He was the first to publish an open way to communicate with him in order to out the corporate crazies, and readers did in droves, explaining the inanity of their workplace and getting secret retribution for stuff they clearly couldn't complain about publicly.
A good percentage of youtubers and substackers today actively cultivate their readership as a source of new material. They're more of a refining prism or filter for an otherwise unstated concerns than a source of wisdom.
Doing this seems to require identifying with your readers and their concerns. That could be disturbing to the author if the tide turns, or to the readers if they find out their role model was gaming them or otherwise unreal, but I imagine it is pretty heady stuff.
I hope he (and anyone facing cancer) has people with whom he can share honestly, and has access to the best health care available.

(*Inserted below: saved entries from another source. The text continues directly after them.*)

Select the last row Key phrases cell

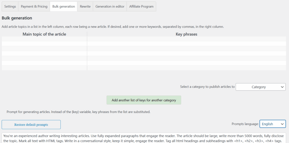coord(186,68)
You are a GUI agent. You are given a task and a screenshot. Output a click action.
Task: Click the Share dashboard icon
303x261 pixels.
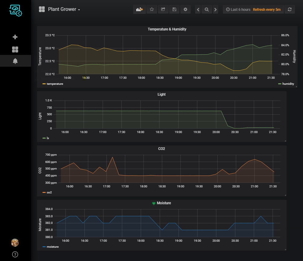tap(163, 9)
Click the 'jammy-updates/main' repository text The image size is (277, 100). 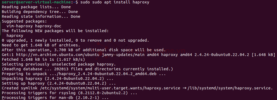(124, 55)
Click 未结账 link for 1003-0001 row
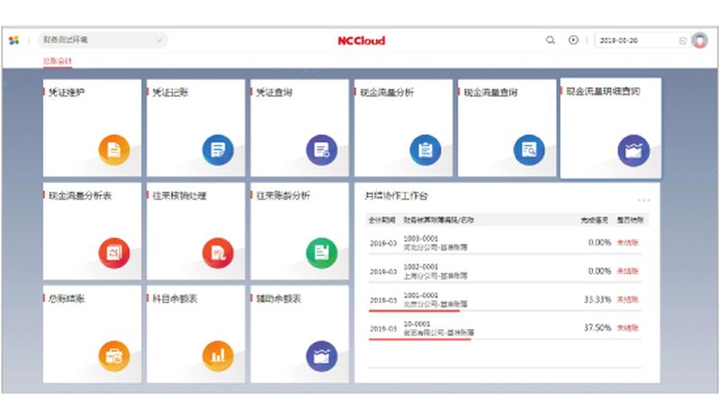The image size is (720, 418). pos(627,242)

I didn't understand it much as a kid, but later read an old copy of his book on how offices and office culture works (basically each chapter is Scott describing office did functionality with a liberal sprinkling of related Dilbert comics) and literally almost everything was 1:1 with the company I was at, only it was a good bit toned down of course. The beauty was that it was somehow generally applicable anywhere a company gets above a certain amount of employees. There was a lot of good information there such as how the company tries to get you to poop on yourself in your performance review in order to justify not giving you a raise or firing you (see - you yourself said that you needed improvement in working with others). There are many other insights as well that I found useful in my career. A lot of it is common sense, but it helped me come to terms with the irrationality of the corporate world. Every few years I reread it and find it more applicable than before.
He later wrote a book on why he thought Trump beat Hillary and it also had a ton of insights I didn't think about as I'm not a marketer. Anyone on Hilary's campaign team should read it. Of course it doesn't cover how Hilary was painted as some kind of evil queen from a fairy tale since the 90s. Scott kinda acts a bit nuts in this book though as he goes off on frequent tangents about being a trained hypnotist and how he recognized that Trump was doing the same thing. One of the many examples was that both of them went on SNL, but Trump attempted to act presidential, while Hilary was attempting to act more like the common person and it just didn't work and came off unprofessional. He also flew in a plane that looked like Air Force One and gave press conferences with a little fake Oval office desk.
Adams also came up with the term "confuseopoly" to describe companies that make it so hard to compare products and companies that you have to purchase on vibes. Economics textbooks use it now along with his blog example of trying to buy a truck. I see this dark pattern everywhere now.
I hadn't really thought about the twitter angle you talk about, but did notice his blog started changing back in 2016ish. I just attributed it to him running out of ideas for the comic and finding that grifting made him more money. I guess you really can see some of the shift in reading the more recent books, which is sad.